Moeffreni Moe’min

From Ensiklopedia

Moeffreni merupakan tokoh pejuang kemerdekaan, tokoh militer dan  tokoh politik asal Betawi. Ia dilahirkan di Rangkasbitung pada 12 Februari 1921 dengan nama lengkap Mohammad Moeffreni Moe’min. Ia adalah anak pertama dari pasangan Mohammad Moe’min dan Sitti Aisyah. Pendidikan formalnya ditempuh di Hollandsch Inlandsche School (HIS) Jakarta. Setelah tamat, ia melanjutkan sekolah di Meer Uitgebreid Lager Onderwijs (MULO) Jakarta yang diselesaikan pada 1938. Ia kemudian memasuki Algemeene Middelbare School (AMS) Jakarta pada tahun yang sama hingga 1941. Ayahnya berprofesi sebagai Residen Jakarta. Sejak kecil Moeffreni dididik dengan nilai-nilai penting yang selalu ditanamkan ayahnya, yakni sikap disiplin, tegas dan pemberani (Wahid, 2019).

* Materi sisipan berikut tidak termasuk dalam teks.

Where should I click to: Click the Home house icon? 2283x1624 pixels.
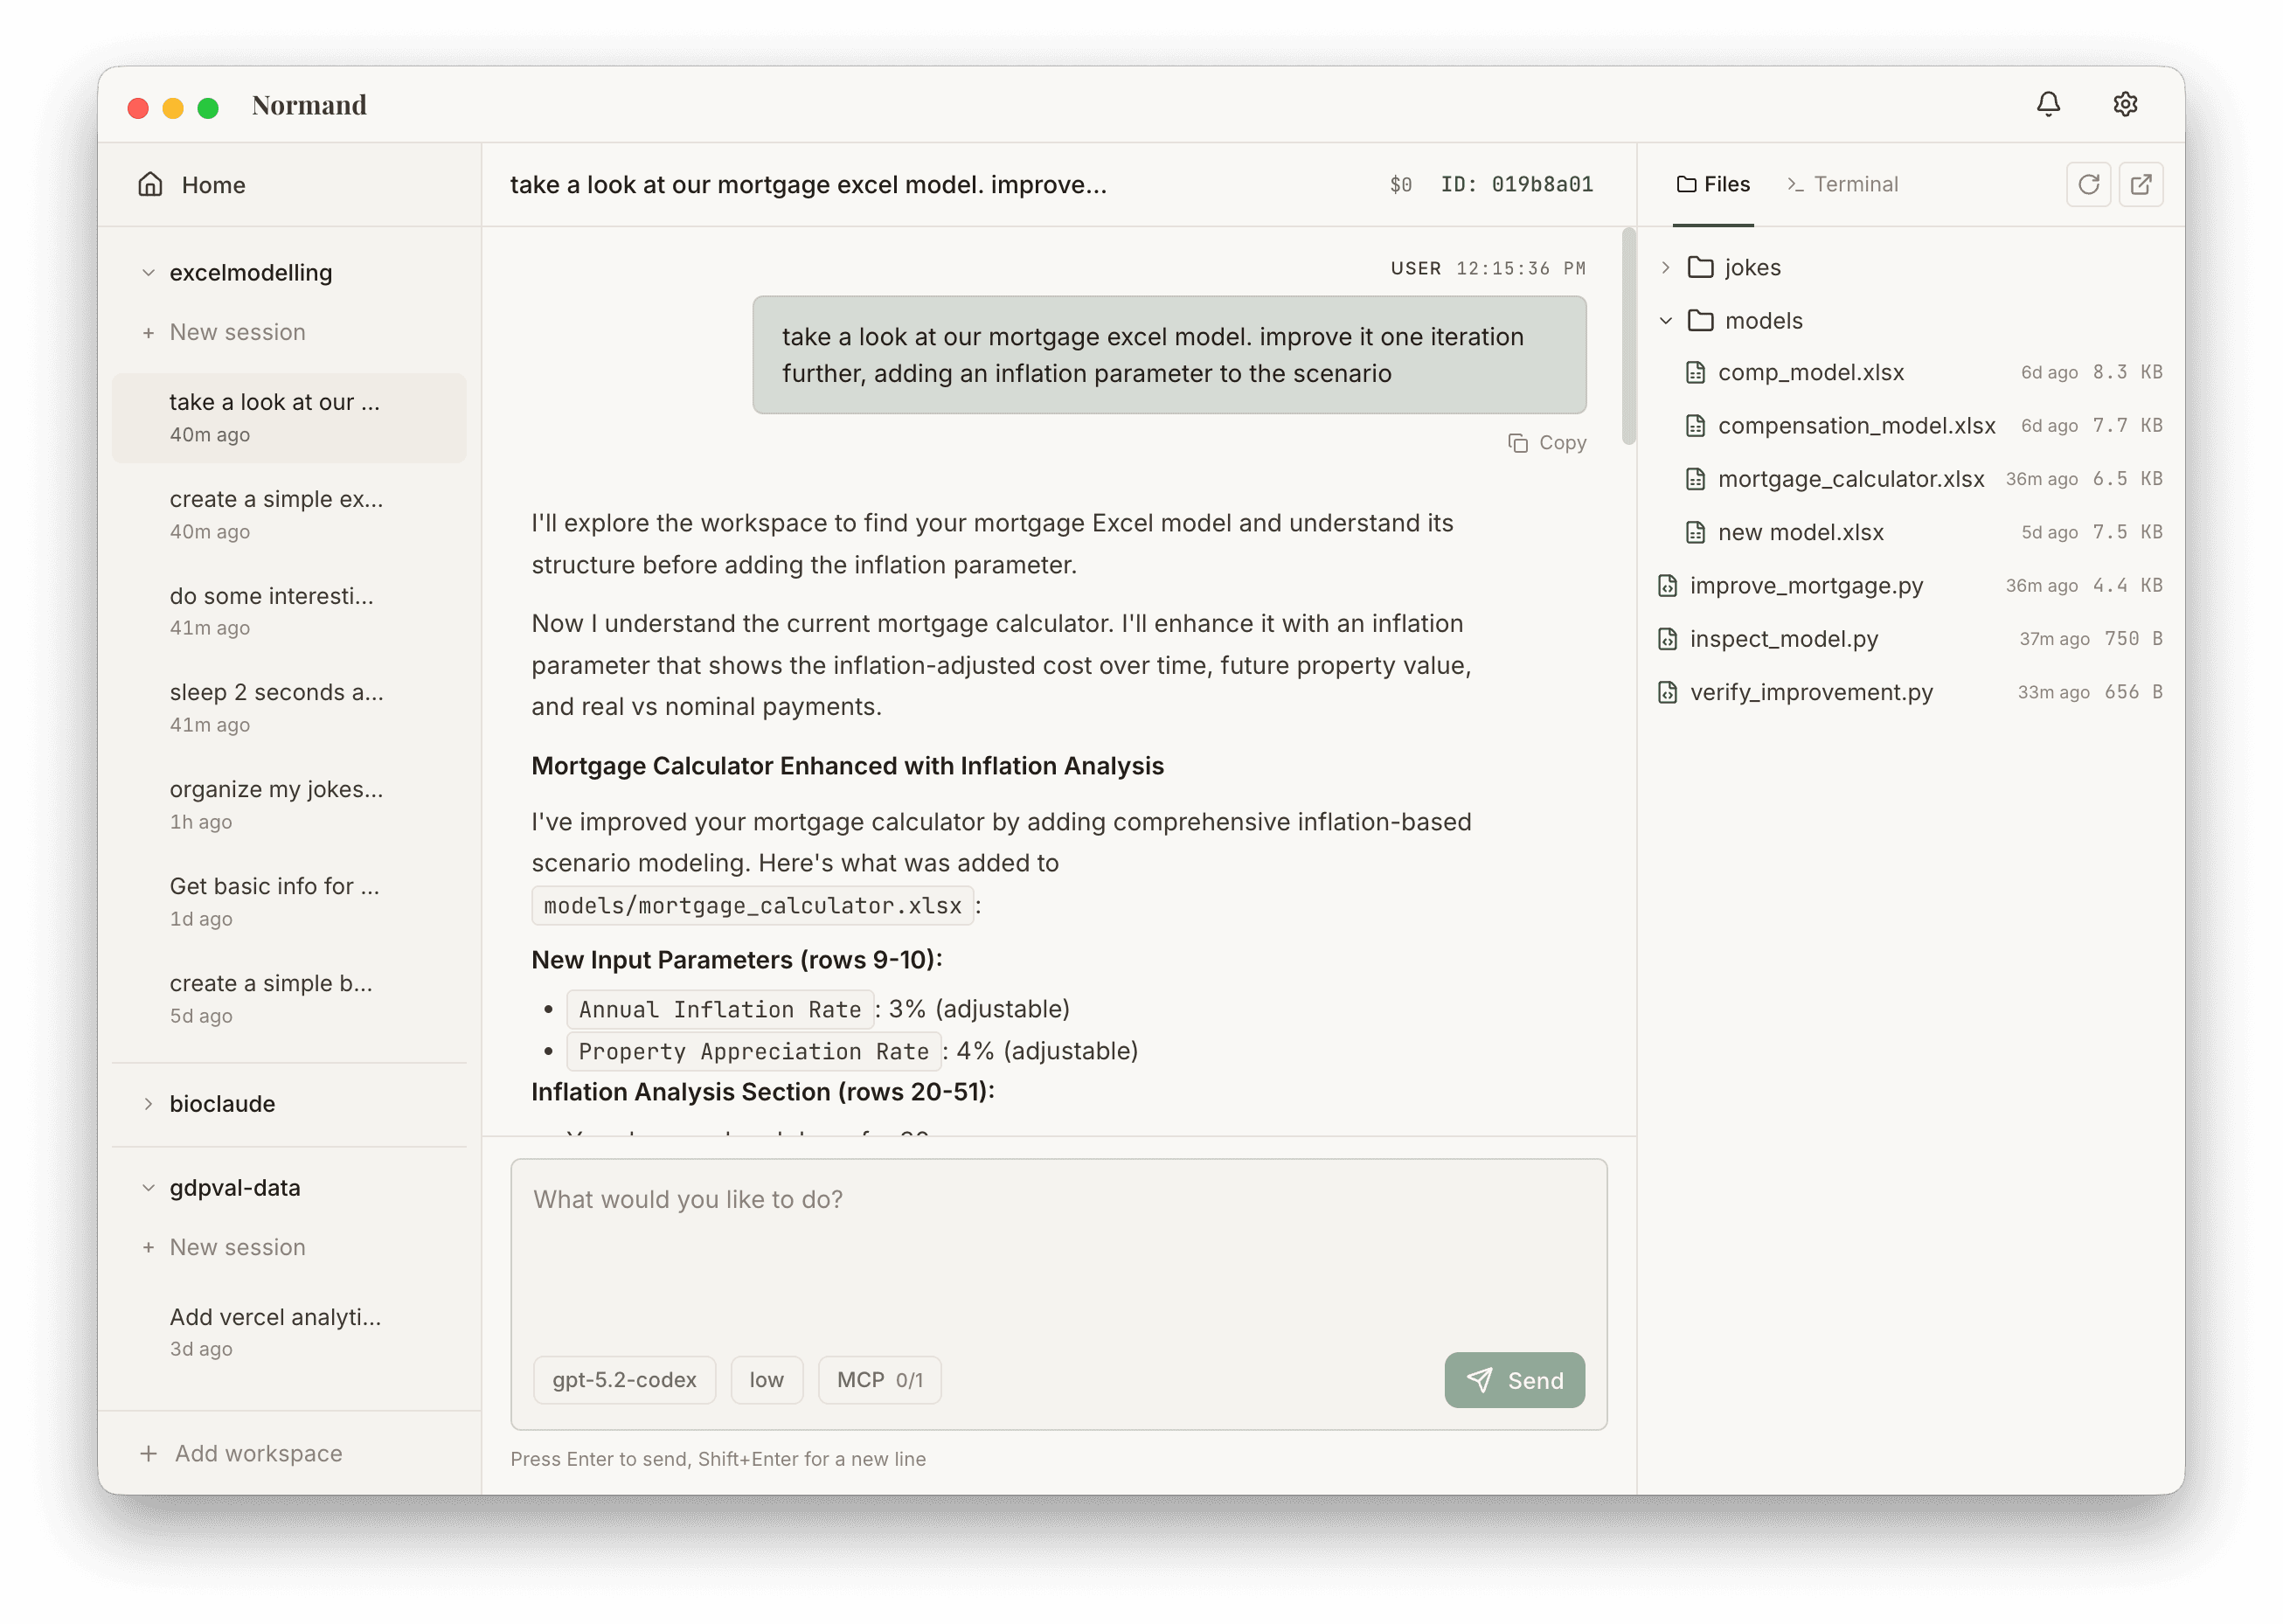click(150, 184)
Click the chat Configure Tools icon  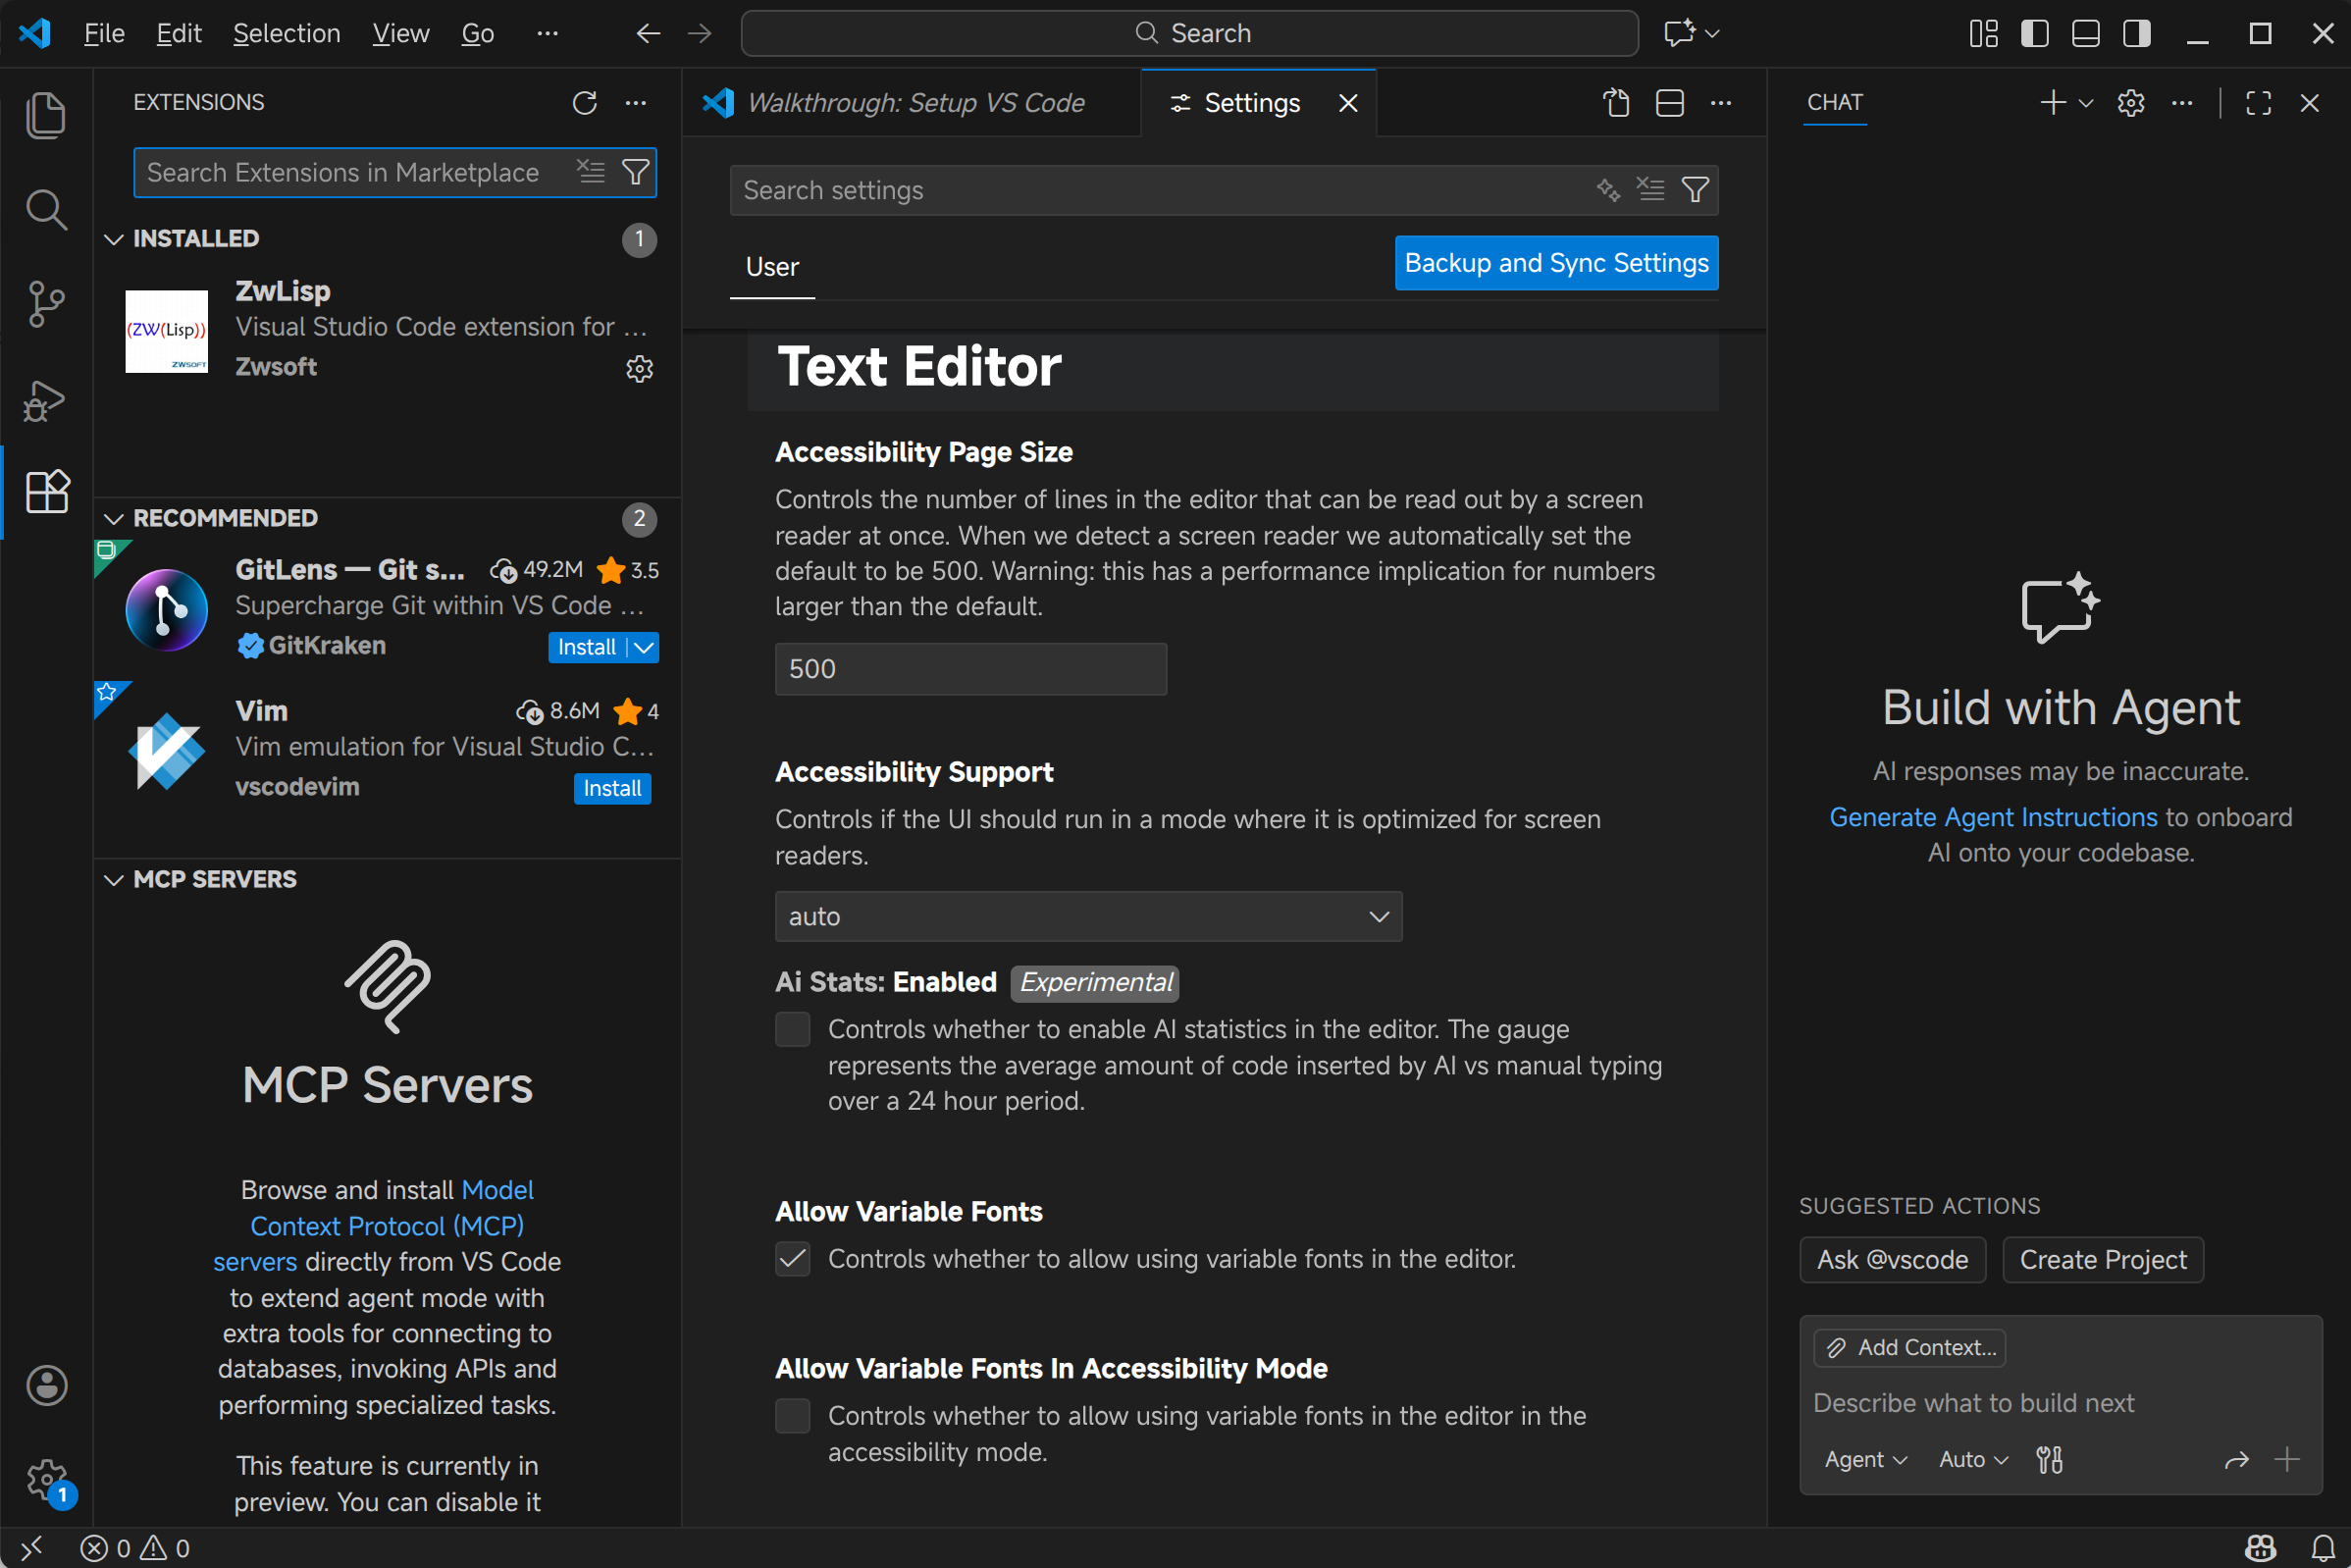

Semasa bersekolah, ia ikut bergabung dengan organisasi Kepanduan Bangsa Indonesia. Organisasi yang berdiri pada 1931 ini bertujuan mendidik para pemuda menjadi manusia dengan budi pekerti yang baik serta bersedia bekerja untuk rakyat dan tanah airnya dan untuk dunia (Lapian, et al., 2012: 366). Keterlibatannya dalam kepanduan tentu secara tidak langsung membentuk jiwa nasionalisme dan militernya. Selama aktif di kepanduan, ia juga tercatat pernah menjabat redaktur di majalah Pandu Jakarta (Wahid, 2019).

Masuknya tentara pendudukan Jepang menjadi batu loncatan bagi Moeffreni untuk mengasah kemampuan militernya. Sebagai utusan dari kepanduan, ia mengikuti pendidikan semi-militer di Pusat Pelatihan Pemuda (Seinen Dojo), Batu Ceper, Tangerang pada 1943. Usai menjalani pendidikan tersebut, Moeffreni lalu memantapkan kemampuan militernya dengan mengikuti pendidikan Tingkat Perwira di Boei Gyugun Kanbu Renseitai, Bogor pada tahun yang sama (Wahid, 2019). Pelatihan itu menjadi bekal penting sehingga dirinya kemudian dipercaya Kasman Singodimedjo, selaku Daidanco (Komandan Batalyon) Jakarta, menduduki jabatan Kepala Bagian Pendidikan PETA untuk Daidan 1 Jakarta. Pasca proklamasi kemerdekaan, dengan alasan demi pertahanan dan keamanan negara, pemerintah lalu membentuk Badan Keamanan Rakyat (BKR) pada 23 Agustus 1945 yang diikuti pembentukan BKR-BKR di tiap daerah (Tambunan, Soebijono, dan Mukmin, 1991: 37). Sebagai anak asli Betawi, Moeffreni ditunjuk sebagai komandan BKR Jakarta Raya pada 1 September 1945 (Warmansjah, Sudiyo, dan Djamaluddin, 1997: 98; Dien Majid, 1999: 21).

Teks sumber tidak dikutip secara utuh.